_WHAT IS NEEDED_
List all lines in the material below that contain "column".

_DATASET EXTRACT_
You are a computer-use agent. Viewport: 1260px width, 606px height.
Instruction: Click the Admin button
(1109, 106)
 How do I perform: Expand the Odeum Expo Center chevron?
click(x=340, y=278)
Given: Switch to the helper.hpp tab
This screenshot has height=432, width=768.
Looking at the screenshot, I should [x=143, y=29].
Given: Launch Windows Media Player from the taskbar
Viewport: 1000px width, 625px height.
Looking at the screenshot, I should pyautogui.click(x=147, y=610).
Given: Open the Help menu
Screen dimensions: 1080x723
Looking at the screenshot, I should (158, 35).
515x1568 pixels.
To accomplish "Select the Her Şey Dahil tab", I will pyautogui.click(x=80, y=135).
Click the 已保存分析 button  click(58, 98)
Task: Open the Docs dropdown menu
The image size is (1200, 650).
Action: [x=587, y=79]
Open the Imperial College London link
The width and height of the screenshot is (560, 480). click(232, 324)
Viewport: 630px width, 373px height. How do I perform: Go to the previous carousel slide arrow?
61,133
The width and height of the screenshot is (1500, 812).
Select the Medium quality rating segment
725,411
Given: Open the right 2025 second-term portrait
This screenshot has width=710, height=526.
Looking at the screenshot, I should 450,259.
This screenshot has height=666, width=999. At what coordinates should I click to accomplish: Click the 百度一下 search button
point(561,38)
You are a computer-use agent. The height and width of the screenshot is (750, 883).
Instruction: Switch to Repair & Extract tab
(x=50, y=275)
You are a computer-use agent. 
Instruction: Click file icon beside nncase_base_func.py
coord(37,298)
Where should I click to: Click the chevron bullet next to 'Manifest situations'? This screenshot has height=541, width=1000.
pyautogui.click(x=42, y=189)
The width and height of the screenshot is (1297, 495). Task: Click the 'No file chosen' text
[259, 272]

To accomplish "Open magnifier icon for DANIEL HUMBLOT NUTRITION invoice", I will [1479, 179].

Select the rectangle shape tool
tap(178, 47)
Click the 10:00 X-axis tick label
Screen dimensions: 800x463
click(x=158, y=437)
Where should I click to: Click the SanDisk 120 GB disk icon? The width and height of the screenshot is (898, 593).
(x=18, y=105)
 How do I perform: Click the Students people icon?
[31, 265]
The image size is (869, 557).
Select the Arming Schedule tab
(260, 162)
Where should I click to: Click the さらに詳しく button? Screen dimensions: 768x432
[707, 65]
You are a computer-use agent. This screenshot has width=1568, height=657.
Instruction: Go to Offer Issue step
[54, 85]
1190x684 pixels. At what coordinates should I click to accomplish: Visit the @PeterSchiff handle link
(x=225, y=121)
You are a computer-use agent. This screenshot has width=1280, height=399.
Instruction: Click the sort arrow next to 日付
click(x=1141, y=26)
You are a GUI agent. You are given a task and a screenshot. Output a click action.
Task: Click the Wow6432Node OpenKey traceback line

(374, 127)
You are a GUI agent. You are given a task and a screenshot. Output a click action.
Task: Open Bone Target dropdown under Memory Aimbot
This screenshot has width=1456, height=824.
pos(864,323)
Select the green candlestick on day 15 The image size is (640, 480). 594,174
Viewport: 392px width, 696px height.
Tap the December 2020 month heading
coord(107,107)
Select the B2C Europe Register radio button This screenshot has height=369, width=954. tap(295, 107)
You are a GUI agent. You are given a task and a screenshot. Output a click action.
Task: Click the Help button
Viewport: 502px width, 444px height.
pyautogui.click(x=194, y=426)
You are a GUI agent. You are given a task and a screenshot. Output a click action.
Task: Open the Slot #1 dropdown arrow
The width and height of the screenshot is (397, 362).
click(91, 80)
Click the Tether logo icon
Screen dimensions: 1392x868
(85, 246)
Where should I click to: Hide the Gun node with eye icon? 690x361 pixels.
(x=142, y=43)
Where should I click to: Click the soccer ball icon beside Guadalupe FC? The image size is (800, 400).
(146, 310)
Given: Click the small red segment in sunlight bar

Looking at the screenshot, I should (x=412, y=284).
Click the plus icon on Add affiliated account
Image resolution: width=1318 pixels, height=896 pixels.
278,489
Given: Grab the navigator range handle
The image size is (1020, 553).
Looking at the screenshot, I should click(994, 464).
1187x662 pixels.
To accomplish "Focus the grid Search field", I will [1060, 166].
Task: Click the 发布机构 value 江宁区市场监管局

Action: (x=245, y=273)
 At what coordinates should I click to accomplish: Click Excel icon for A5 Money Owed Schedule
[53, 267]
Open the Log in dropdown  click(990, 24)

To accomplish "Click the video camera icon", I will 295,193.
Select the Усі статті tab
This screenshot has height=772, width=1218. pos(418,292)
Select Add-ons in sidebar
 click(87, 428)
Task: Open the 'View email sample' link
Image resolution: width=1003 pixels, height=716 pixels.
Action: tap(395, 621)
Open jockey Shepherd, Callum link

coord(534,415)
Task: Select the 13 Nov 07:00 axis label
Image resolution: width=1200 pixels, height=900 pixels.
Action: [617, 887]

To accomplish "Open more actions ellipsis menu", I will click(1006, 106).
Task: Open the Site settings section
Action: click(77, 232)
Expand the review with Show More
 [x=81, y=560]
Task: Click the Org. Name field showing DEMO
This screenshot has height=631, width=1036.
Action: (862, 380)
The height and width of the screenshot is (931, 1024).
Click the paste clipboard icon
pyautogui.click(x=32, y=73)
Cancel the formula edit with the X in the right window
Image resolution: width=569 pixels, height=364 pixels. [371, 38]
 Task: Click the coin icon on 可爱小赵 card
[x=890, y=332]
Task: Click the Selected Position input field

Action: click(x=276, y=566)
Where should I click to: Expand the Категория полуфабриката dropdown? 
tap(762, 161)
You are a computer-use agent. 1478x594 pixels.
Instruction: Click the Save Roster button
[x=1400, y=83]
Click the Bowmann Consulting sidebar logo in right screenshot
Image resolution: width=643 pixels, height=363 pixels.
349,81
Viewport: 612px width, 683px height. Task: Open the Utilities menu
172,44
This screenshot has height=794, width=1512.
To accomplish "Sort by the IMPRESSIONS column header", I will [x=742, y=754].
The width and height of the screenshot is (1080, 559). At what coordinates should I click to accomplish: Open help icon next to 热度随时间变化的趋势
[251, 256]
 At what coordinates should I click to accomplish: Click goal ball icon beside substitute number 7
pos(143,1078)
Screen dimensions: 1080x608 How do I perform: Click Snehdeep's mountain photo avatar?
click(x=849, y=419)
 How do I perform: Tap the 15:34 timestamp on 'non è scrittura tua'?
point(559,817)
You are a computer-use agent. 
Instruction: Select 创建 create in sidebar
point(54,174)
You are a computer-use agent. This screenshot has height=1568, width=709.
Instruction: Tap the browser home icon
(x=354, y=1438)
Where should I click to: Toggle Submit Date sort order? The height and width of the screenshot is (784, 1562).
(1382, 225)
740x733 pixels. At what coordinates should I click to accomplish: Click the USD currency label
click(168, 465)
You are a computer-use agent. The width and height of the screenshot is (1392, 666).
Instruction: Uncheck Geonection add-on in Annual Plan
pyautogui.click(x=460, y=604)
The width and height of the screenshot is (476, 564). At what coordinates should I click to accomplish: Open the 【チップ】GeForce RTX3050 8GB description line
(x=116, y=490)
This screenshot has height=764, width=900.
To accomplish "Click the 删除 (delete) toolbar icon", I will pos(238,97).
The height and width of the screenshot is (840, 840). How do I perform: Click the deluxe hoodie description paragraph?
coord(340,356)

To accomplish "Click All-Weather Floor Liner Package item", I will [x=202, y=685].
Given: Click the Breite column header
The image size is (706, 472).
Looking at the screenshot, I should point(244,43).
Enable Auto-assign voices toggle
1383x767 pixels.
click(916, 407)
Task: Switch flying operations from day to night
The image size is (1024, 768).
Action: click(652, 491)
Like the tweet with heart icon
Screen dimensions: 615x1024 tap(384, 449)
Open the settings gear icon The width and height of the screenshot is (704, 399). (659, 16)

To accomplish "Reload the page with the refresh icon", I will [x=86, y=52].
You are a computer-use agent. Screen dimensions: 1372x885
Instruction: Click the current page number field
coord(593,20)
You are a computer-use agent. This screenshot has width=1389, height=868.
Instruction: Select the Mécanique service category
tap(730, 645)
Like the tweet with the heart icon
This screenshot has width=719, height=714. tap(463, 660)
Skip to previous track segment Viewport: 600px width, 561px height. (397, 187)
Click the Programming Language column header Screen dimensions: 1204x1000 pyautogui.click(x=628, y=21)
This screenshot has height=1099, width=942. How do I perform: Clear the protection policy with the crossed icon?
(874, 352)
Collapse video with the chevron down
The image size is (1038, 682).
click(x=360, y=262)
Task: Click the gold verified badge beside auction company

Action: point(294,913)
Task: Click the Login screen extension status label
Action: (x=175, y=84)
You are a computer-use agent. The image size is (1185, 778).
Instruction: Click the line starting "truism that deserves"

_WORKED SOLUTION_
To accomplish "Sort by the IMPRESSIONS column header", I will [x=742, y=754].
Given: Click the Breite column header
Click the Programming Language column header Screen dimensions: 1204x1000 pyautogui.click(x=628, y=21)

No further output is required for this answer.